Finance Act of 2015 Amendment to Deduction Under Section 80DDB of Income Tax Act
The Finance Act of 2015 revised Section 80DDB to make it easier and more straightforward for those who have medical conditions to seek tax deductions. The amendment states that all an assessee needs to do to make a deduction claim is to present a certificate that they have obtained from a physician who is an expert in the particular treatment for which they have sought care. The doctor could work for a privately owned hospital or a hospital that the government runs. Before the modification, the taxpayer in question was required to submit a certificate that had been issued by a specialist working for a government-run facility.
How Can One Get the Required Certificate?
According to the chart below, a Specialist can provide the certificate, and a certificate from a public hospital is not necessary for patients receiving care in a private hospital.
Any specialist employed full-time in a public hospital must issue the certificate to patients getting care there. A doctorate in general medicine or a comparable degree that the Medical Council of India accepts is required for such a specialty (MCI). Form 10I of the certificate is no longer necessary.

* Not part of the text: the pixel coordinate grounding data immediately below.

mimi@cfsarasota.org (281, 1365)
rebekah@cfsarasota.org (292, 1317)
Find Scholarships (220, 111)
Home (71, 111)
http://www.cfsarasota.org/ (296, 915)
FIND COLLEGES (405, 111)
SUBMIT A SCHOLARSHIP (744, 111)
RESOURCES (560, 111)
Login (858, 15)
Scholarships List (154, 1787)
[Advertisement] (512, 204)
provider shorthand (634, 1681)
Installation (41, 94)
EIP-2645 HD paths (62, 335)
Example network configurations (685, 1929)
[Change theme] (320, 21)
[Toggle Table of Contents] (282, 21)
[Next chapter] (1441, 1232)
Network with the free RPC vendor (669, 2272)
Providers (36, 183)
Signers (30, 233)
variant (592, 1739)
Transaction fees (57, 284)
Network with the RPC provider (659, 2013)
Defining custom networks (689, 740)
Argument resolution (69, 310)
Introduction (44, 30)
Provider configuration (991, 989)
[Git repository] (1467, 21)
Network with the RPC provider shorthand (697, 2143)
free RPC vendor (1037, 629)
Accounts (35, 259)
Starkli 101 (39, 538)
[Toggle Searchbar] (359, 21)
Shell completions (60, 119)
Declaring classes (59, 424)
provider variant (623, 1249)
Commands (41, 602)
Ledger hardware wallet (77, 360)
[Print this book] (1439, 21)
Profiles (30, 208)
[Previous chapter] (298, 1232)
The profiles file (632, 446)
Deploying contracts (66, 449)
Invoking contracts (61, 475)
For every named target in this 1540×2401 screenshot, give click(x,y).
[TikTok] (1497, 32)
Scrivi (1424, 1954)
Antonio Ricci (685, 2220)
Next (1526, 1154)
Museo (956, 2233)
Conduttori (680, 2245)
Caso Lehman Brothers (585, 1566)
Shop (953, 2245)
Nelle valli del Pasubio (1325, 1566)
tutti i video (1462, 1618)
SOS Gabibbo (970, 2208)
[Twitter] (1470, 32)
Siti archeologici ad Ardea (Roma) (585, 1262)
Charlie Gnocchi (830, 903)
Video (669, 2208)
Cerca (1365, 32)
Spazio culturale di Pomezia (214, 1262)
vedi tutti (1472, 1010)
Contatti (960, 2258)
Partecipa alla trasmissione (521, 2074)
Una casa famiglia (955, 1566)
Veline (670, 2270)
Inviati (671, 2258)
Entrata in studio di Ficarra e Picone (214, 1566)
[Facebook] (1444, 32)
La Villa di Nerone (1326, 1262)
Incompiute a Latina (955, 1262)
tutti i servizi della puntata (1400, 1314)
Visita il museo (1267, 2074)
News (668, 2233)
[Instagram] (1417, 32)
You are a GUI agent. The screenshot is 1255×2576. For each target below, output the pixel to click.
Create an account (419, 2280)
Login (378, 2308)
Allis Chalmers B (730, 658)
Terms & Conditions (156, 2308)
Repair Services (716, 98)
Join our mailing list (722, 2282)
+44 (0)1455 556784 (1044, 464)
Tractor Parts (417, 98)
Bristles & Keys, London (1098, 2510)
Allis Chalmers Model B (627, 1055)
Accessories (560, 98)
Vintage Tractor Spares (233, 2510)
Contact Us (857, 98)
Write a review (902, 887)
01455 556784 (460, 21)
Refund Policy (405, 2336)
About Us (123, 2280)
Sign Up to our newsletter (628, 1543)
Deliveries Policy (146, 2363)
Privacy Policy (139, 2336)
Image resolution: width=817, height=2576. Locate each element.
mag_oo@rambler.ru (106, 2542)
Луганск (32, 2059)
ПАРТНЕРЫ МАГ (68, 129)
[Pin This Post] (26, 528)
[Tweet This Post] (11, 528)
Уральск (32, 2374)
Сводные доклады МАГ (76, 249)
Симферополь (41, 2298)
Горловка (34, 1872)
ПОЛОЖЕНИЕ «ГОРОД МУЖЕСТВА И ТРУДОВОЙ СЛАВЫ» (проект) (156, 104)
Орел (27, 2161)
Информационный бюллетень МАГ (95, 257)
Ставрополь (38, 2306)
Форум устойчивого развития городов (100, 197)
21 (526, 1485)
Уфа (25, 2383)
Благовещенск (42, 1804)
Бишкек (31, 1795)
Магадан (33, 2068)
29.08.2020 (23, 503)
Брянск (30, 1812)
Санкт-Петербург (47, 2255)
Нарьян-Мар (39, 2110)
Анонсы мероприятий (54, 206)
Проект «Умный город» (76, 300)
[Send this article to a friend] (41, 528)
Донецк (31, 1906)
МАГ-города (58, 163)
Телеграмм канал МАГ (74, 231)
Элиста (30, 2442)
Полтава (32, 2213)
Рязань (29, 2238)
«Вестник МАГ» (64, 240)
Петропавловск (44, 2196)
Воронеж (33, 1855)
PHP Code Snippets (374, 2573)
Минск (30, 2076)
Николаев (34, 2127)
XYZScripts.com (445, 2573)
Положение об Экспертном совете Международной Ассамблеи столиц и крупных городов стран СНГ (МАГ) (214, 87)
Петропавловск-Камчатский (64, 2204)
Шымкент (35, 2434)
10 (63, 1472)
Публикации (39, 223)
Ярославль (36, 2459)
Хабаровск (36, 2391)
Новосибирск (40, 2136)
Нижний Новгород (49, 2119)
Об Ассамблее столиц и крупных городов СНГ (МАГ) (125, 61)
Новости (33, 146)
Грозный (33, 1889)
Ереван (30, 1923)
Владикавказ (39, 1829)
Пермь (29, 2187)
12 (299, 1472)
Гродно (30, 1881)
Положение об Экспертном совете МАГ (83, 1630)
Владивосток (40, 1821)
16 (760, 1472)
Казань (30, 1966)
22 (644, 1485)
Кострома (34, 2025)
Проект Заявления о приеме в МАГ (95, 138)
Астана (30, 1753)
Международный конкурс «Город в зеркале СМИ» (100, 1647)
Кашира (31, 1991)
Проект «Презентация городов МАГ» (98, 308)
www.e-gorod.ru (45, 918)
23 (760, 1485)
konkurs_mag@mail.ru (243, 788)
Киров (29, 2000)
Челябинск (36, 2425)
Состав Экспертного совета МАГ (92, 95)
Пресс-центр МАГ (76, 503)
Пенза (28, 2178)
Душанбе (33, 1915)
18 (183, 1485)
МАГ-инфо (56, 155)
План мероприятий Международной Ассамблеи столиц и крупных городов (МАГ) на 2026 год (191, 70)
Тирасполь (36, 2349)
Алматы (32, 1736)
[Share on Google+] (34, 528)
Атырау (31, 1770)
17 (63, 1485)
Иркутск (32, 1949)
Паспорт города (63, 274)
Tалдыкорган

The certificate must include the patient’s name, age, name of the illness or condition, residence, registration number, and credentials of the doctor who issued the prescription. The government hospital’s name and address should also be included if the patient is getting care in a public hospital.
Medical disabilities are frequently debilitating and expensive to treat. According to Section 80DDB of the Income Tax Act, these expenses are deductible. A highly significant component of the Indian Income Tax Act: https://incometaxindia.gov.in/pages/acts/income-tax-act.aspx is Section 80DDB, which allows for tax benefits of up to ₹1 lakh for senior persons and up to ₹40,000 for expenses for treating certain diseases and disorders in other circumstances. All you need is a prescription from licensed medical professionals.